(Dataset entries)
__________

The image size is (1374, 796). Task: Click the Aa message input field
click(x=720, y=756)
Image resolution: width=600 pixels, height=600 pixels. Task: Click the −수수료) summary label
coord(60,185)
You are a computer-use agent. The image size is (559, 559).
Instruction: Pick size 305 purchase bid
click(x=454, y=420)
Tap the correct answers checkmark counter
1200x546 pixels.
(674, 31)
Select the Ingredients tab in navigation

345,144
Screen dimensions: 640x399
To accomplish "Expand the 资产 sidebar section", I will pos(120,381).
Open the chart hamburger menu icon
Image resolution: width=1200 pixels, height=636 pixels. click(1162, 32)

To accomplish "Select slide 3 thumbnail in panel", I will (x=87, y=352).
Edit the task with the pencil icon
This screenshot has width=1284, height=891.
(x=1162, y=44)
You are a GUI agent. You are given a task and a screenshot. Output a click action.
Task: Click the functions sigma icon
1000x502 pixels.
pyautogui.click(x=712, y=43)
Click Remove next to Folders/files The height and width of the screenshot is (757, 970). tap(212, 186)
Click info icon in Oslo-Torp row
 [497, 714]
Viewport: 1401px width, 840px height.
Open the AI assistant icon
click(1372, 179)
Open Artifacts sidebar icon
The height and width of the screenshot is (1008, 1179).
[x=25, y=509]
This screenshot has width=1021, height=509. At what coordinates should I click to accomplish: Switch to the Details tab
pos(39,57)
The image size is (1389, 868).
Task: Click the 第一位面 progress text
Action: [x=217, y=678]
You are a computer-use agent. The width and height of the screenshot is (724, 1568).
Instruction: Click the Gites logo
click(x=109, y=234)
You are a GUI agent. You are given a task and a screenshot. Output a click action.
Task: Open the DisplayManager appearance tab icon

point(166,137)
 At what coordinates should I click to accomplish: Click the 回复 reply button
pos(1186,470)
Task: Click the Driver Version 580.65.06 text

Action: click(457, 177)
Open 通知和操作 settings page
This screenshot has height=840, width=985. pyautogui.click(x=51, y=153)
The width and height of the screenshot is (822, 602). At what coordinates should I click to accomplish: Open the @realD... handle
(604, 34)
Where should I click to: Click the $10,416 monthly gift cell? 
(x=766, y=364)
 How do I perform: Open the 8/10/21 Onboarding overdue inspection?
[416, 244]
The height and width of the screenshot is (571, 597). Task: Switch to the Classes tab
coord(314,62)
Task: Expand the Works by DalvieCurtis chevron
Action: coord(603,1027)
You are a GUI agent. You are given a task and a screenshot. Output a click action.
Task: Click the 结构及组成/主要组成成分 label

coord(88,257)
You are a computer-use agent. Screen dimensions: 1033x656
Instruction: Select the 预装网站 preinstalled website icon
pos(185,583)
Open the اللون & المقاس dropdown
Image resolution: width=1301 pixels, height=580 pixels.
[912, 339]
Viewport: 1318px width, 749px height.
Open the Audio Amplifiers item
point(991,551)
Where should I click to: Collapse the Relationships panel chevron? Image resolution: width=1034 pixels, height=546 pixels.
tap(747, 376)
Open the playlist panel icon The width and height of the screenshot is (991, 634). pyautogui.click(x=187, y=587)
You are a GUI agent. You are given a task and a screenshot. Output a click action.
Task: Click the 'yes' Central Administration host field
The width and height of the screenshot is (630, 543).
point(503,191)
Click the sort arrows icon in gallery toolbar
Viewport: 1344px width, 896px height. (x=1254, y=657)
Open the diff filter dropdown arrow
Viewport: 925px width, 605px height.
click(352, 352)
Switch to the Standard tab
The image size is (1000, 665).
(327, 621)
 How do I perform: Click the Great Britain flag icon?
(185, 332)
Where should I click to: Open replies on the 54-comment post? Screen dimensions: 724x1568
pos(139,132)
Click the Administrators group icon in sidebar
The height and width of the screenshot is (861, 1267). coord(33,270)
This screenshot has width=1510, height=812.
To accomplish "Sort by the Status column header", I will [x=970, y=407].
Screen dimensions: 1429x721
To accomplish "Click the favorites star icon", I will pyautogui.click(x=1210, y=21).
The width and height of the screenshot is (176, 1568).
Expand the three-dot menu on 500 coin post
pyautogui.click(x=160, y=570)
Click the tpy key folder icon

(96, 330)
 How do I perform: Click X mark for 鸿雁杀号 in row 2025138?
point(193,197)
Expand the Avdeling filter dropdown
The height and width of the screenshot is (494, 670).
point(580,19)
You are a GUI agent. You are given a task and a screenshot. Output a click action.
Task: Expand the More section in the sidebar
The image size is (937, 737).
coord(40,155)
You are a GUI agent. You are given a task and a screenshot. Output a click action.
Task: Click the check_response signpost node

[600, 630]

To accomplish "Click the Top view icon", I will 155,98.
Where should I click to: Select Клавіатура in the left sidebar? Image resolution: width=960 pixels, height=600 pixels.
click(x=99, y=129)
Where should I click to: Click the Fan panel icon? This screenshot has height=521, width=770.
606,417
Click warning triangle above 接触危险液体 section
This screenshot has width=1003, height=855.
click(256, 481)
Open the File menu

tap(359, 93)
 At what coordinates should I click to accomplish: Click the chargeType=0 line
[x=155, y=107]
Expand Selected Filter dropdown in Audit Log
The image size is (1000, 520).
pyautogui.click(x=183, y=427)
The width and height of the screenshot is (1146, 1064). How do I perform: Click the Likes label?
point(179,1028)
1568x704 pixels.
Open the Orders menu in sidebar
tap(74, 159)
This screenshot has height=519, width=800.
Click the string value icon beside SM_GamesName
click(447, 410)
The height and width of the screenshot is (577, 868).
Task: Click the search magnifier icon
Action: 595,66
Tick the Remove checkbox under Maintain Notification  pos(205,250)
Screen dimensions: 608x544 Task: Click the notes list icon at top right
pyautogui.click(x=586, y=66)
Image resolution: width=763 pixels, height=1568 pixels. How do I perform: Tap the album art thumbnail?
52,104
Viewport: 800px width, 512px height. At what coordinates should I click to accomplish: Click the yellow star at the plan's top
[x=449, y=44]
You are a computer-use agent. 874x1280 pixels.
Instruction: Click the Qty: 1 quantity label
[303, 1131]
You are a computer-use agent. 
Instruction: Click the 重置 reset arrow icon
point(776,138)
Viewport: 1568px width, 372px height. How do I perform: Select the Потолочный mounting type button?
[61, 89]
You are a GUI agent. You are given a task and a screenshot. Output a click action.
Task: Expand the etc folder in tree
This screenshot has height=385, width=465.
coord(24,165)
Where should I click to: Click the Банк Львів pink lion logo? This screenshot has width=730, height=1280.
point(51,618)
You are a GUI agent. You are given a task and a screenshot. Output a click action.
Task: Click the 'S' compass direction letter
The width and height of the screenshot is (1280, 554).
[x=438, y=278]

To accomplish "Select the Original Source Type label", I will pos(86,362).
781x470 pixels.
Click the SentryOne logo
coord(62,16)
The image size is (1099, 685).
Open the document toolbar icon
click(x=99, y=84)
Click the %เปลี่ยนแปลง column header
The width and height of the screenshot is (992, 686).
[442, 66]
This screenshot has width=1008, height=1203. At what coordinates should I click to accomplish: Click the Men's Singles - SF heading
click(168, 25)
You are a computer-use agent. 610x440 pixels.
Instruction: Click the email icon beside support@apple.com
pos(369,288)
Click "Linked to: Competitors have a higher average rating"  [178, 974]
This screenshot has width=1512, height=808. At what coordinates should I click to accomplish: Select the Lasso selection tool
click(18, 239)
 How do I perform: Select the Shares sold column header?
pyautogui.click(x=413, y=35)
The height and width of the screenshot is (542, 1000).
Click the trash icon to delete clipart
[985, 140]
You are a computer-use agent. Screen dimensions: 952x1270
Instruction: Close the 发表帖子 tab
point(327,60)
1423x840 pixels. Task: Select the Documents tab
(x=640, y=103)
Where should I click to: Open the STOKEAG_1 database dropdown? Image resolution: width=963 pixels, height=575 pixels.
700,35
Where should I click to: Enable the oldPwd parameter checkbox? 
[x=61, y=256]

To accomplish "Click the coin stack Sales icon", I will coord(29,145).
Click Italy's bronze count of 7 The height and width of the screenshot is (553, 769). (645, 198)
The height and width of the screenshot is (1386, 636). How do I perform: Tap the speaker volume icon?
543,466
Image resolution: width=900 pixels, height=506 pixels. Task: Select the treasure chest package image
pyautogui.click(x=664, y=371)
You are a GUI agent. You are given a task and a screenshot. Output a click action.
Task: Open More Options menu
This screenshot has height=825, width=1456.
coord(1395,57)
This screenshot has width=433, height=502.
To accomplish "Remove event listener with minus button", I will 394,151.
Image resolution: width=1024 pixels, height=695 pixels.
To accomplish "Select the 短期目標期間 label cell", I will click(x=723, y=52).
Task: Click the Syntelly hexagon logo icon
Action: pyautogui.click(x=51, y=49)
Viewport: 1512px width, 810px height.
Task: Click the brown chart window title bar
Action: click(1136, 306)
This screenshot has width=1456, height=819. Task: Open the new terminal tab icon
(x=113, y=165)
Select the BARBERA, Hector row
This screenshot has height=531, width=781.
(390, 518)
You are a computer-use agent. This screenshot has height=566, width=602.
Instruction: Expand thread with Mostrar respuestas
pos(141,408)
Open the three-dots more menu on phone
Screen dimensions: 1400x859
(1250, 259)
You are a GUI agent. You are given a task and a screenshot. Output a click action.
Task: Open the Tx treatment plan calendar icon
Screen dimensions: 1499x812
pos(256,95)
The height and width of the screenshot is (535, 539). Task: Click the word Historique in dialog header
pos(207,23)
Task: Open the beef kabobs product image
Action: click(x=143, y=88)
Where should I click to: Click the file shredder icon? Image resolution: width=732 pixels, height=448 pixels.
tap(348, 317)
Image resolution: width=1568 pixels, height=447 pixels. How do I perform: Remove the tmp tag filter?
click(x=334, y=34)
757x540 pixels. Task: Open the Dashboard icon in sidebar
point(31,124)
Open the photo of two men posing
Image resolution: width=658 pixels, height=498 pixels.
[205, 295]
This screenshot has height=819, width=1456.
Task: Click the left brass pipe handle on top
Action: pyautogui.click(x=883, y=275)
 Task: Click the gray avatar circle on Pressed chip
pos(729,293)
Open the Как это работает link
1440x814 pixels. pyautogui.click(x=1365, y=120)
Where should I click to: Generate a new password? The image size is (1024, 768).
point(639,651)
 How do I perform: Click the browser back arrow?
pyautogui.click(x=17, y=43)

__________

Problem requirements — When the word "computer" appears in a line of the data, that line is counted; report the number only.

Output for this exercise — 8